Produce Security Management Plans (SMP) and Cyber Implementation Plans (CIP).
Take the necessary action to ensure Secure-by-Design and Secure-in-Depth principles are embedded from the outset and maintained through-life.
Work with other stakeholders to assure supply chain security and the flow down of security and contractual requirements.
Provide general security advice and promote best practice, giving direction to stakeholders within BT and our external customer(s).
Work with our security operations team to ensure alignment and support from existing processes so we are as efficient and effective as possible.
Be a security ambassador for our company, our customers, and our team.

You'll definitely have

Already hold or be capable of achieving and maintaining the required security clearance (SC as a minimum).
Have a proven track record in security and information risk management, complimented with a high degree of technical proficiency and some UK Govt. sector experience.
Have experience or be comfortable working within a bid team environment (when required)
Have experience producing security documentation (Security Management Plans, ITT responses, Security Cases, RMADs, SyOPs etc).
Have excellent verbal and written communication skills
Be confident to work with other BT Defence teams (e.g. technical), to understand solutions and provide assurance or advice through a security lens.
Be capable of influencing and transferring expertise to enable change whilst maintaining compliance to secure working requirements.
Have knowledge of MoD/UK Govt. Secure-by-Design and Secure-in-Depth principles.
Have knowledge and experience (preferred) of the following security standards and, NIST Cyber Security Framework, NIST 800-53-r5; NIST 800-37 and ISO 27001.
Be excellent at stakeholder management and be able to work with (and provide security support to) peer SMEs from other disciplines.
Be self-motivated and proactive
Promote the latest security best practice and awareness.

You might even

Be experienced in working in major public industry sectors e.g. Defence (MoD) and/or HM Government departments or agencies.
Have knowledge and experience with MoD JSP440/490/604, Cyber Security Model and Defence Standards e.g. forthcoming changes to Def Stan 05-138
Have a NIST Cybersecurity Professional certification.
Be a Certified Cloud Security Professional (CCSP)
Have a NCSC Certified Cyber Professional (CCP) Information System Security Manager and/or Security & Information Risk Advisor certification or background.
Have a Certified Information Systems Security Professional (CISSP) certification or background.
Have a Certified Information Security Manager (CISM) certification or background.

What's in it for you

Competitive salary and on-target bonus plan
Flexible and smart working
Training and development opportunities
Competitive share options and pension scheme
Access to discounts on BT & EE products
25 days annual leave (not including bank holidays)
3 days paid volunteering a year
Location: Bristol
Weekly Hours: 37.5
Salary: Level D
Position Type: Full-time
Contract: Permanent

With over 175 years of heritage, BT is now the flagship business brand of BT Group. We’ve brought together our best people and capabilities into a B2B powerhouse serving 1.2 million business customers internationally.

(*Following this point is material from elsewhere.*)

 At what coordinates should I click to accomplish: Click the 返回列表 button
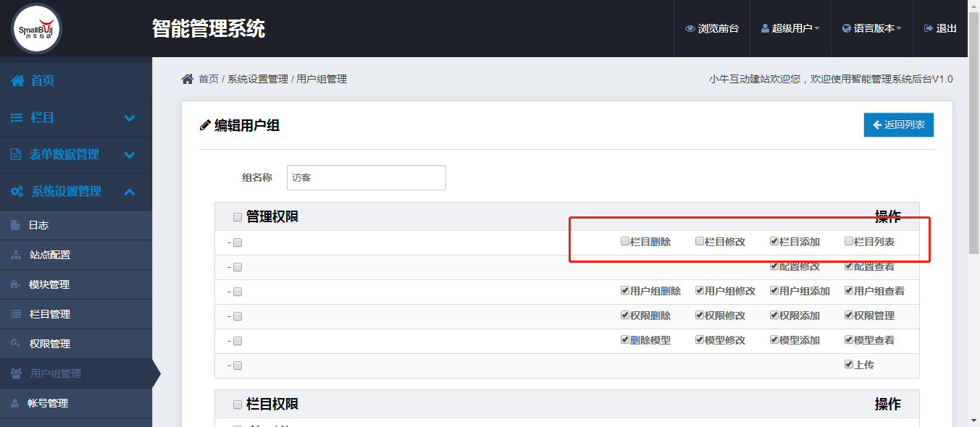coord(899,124)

We’re a global leader for secure connectivity and collaboration platforms for businesses of all shapes and sizes, from big household names and government departments, right through to sole traders and new start-ups. But it’s not just the technology that matters, it’s what it can do to help them build stronger, smarter, more secure businesses.

We value diversity and inclusion and believe in making a positive impact. We connect for good by championing digital inclusion and equipping people, businesses, and communities with digital skills to thrive.

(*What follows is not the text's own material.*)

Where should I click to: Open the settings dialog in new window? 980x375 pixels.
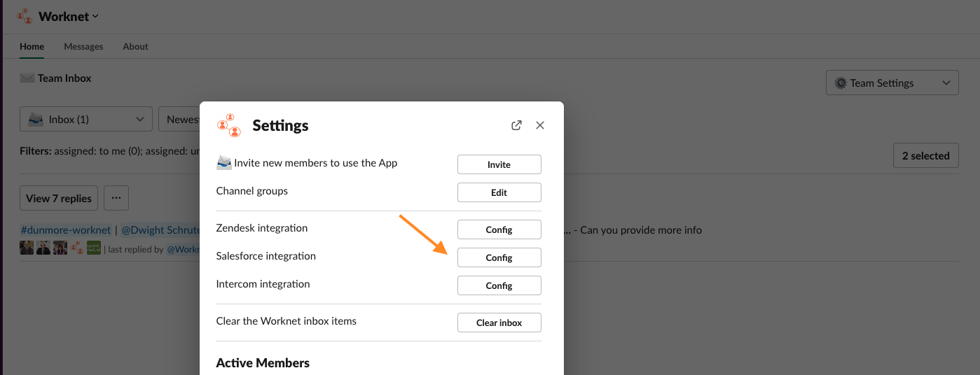click(x=516, y=125)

As a member of our team, you will be part of an organisation that celebrates difference, fosters innovation and provides you with opportunities to be your best. With millions of businesses relying on us daily, joining BT means you can be part of a diverse and multi-skilled team that makes a significant impact to society.

A FEW POINTS TO NOTE:

Although these roles are listed as full-time, if you’re a job share partnership, work reduced hours, or any other way of working flexibly, please still get in touch.

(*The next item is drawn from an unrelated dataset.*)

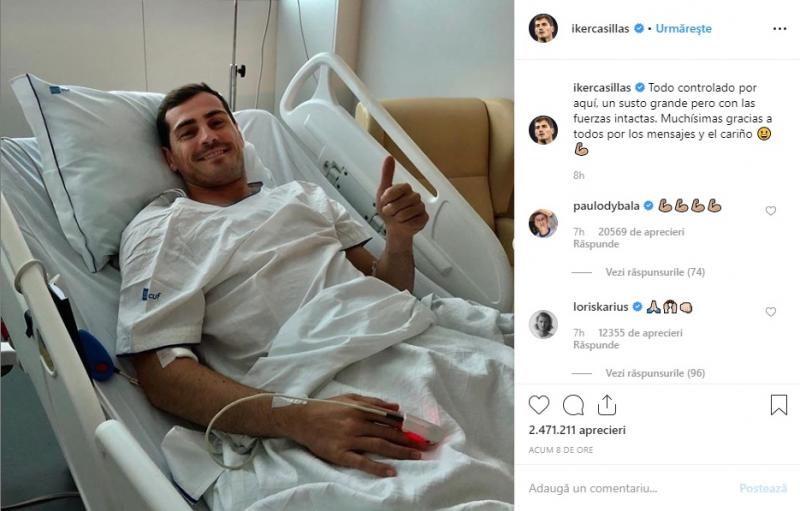Like loriskarius's comment heart
Viewport: 800px width, 511px height.
point(770,312)
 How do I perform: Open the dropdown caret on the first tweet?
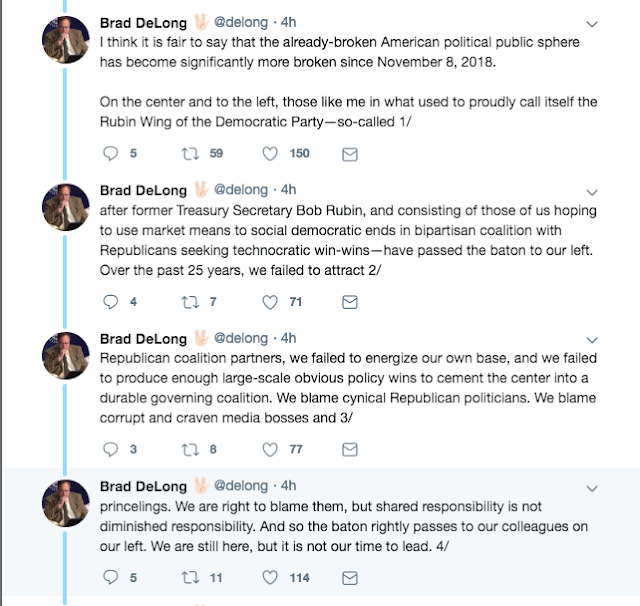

We will also offer reasonable adjustments for the selection process if required, so please do not hesitate to inform us.

DON'T MEET EVERY SINGLE REQUIREMENT?

Studies have shown that women and people who are disabled, LGBTQ+, neurodiverse or from ethnic minority backgrounds are less likely to apply for jobs unless they meet every single qualification and criteria. We're committed to building a diverse, inclusive, and authentic workplace where everyone can be their best, so if you're excited about this role but your past experience doesn't align perfectly with every requirement on the Job Description, please apply anyway - you may just be the right candidate for this or other roles in our wider team.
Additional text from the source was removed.